Instructions:
a) According to the blog post, whom did Brad Plumer interview for his piece?
b) Transcribe the blog post, everything from "First up is" down to "in that direction.".

Text to read:
You Ought to Have a Look is a regular feature from the Center for the Study of Science. While this section will feature all of the areas of interest that we are emphasizing, the prominence of the climate issue is driving a tremendous amount of web traffic. Here we post a few of the best in recent days, along with our color commentary.
With news of the past week or so dominated by announcements and then post-announcement scrutiny of Trump’s cabinet picks, we highlight a few pieces that go into deeper waters on these (and other) topics.
First up is an informative piece by Vox’s Brad Plumer that’s built from an interview he conducted with Jody Freeman, a Harvard law school professor and former climate adviser to President Obama. Over the course of their conversation, Plumer and Freeman pretty much lay out a road map as to how the Trump Administration could go about undoing much of President Obama’s ill-advised (in our opinion) Climate Action Plan. The selection of Scott Pruitt to head the EPA is definitely a big step in that direction.
There is a lot of good stuff in Plumer’s piece, discussing ways to approach everything from overturning the moratorium on coal leases on public lands, to disallowing consideration of the social cost of carbon, to the rescinding the Clean Power Plan—some of these things, Freeman explains, are easier to do than others. Ultimately, Plumer tries to sum things up with what we guess was supposed to be an optimistic tone from his point of view (after all, he does write for Vox):
"It does sound like the main point here is that the federal government is this vast bureaucracy that can’t just be turned around overnight.”
To which we’ll add that perhaps this is true, but with a bit of slimming down and concerted effort, we can hope for success.

Dataset:
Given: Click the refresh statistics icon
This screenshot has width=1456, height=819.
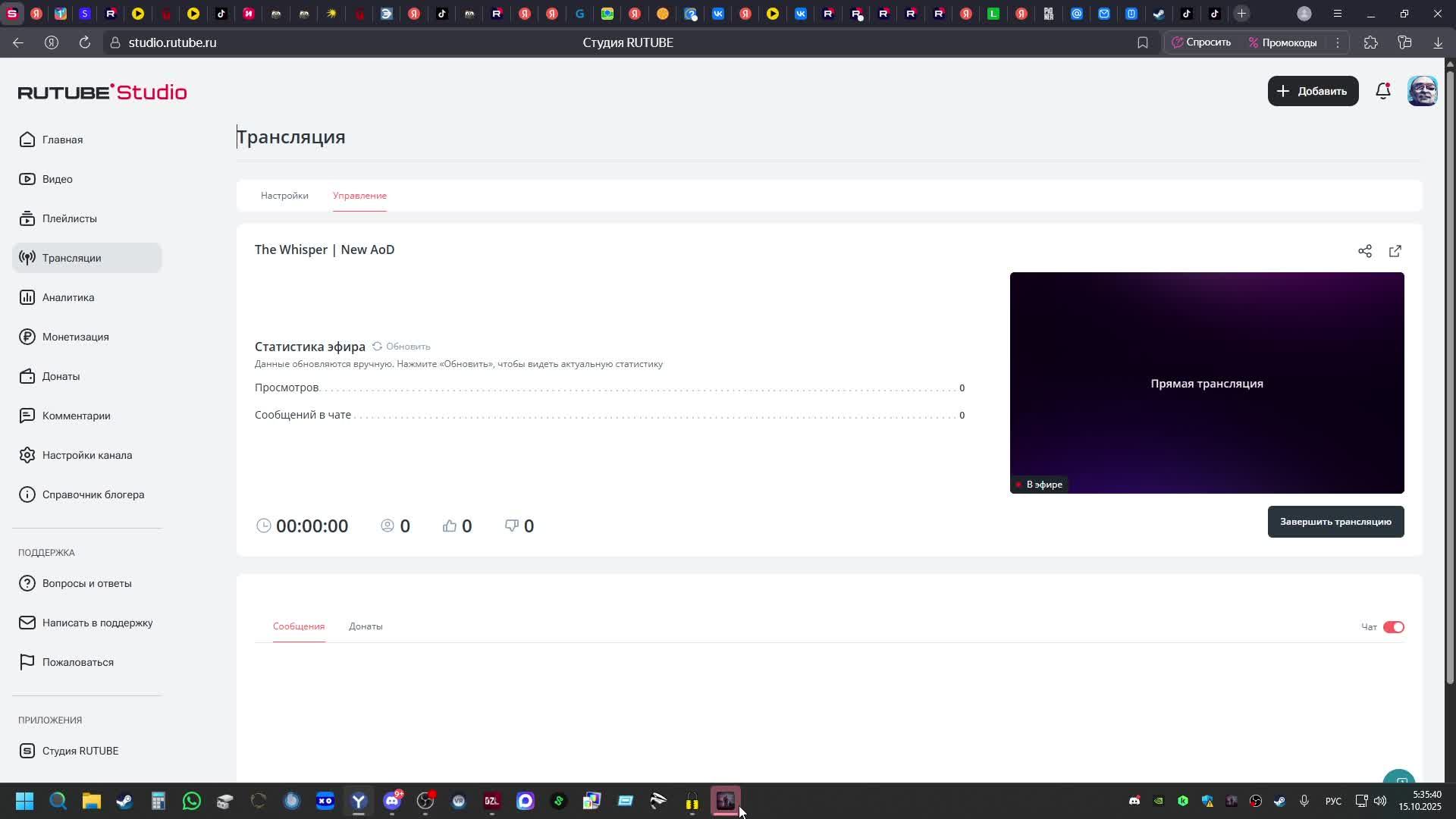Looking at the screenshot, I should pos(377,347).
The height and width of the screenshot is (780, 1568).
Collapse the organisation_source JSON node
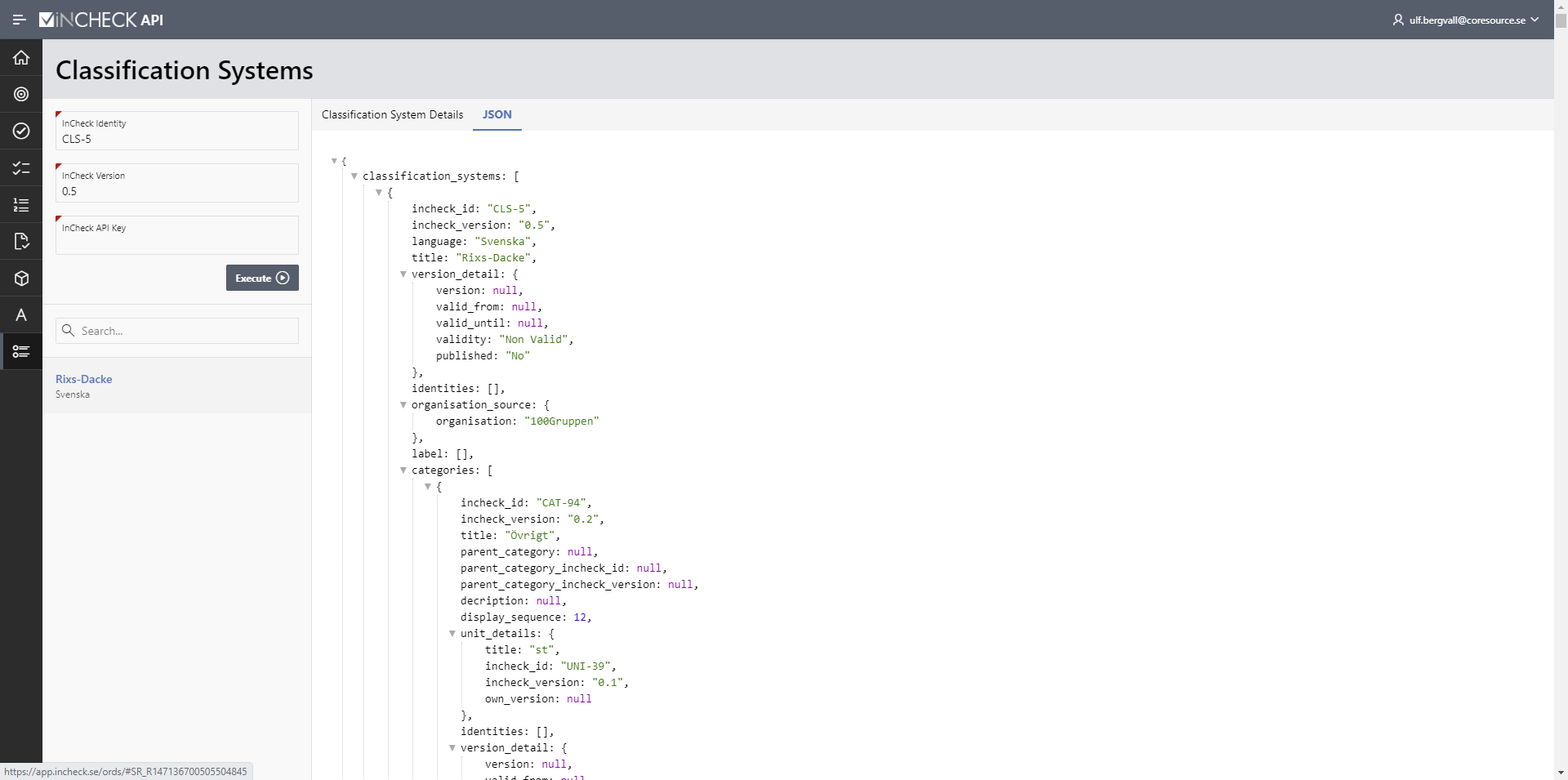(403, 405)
* * *
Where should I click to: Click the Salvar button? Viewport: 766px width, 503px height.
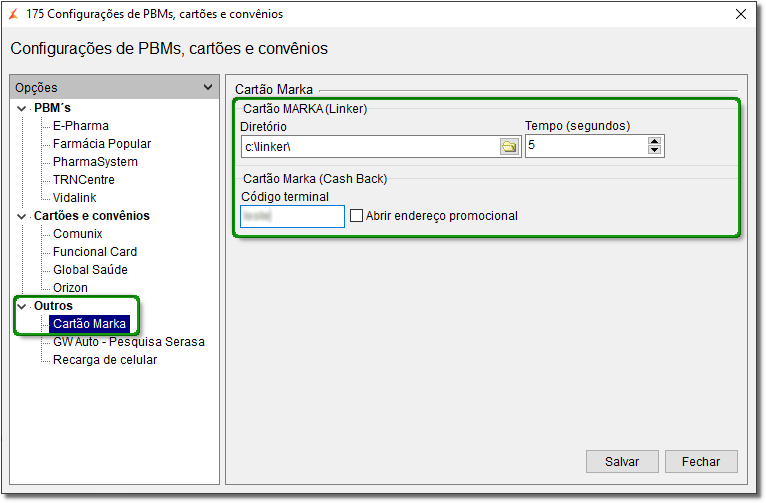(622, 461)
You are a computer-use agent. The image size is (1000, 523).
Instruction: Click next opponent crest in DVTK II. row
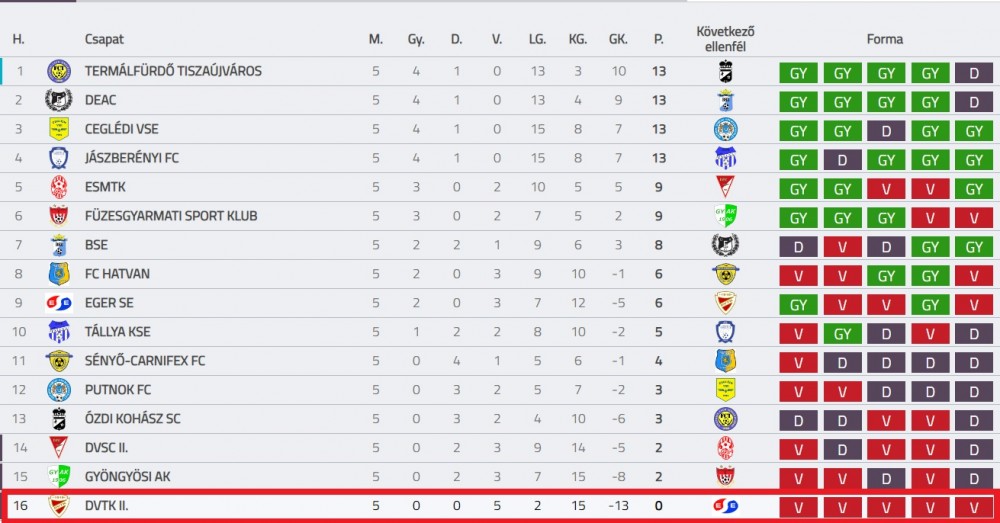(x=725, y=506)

Results of the tasks:
a) Jody Freeman, a Harvard law school professor and former climate adviser to President Obama.

b)
First up is an informative piece by Vox’s Brad Plumer that’s built from an interview he conducted with Jody Freeman, a Harvard law school professor and former climate adviser to President Obama. Over the course of their conversation, Plumer and Freeman pretty much lay out a road map as to how the Trump Administration could go about undoing much of President Obama’s ill-advised (in our opinion) Climate Action Plan. The selection of Scott Pruitt to head the EPA is definitely a big step in that direction.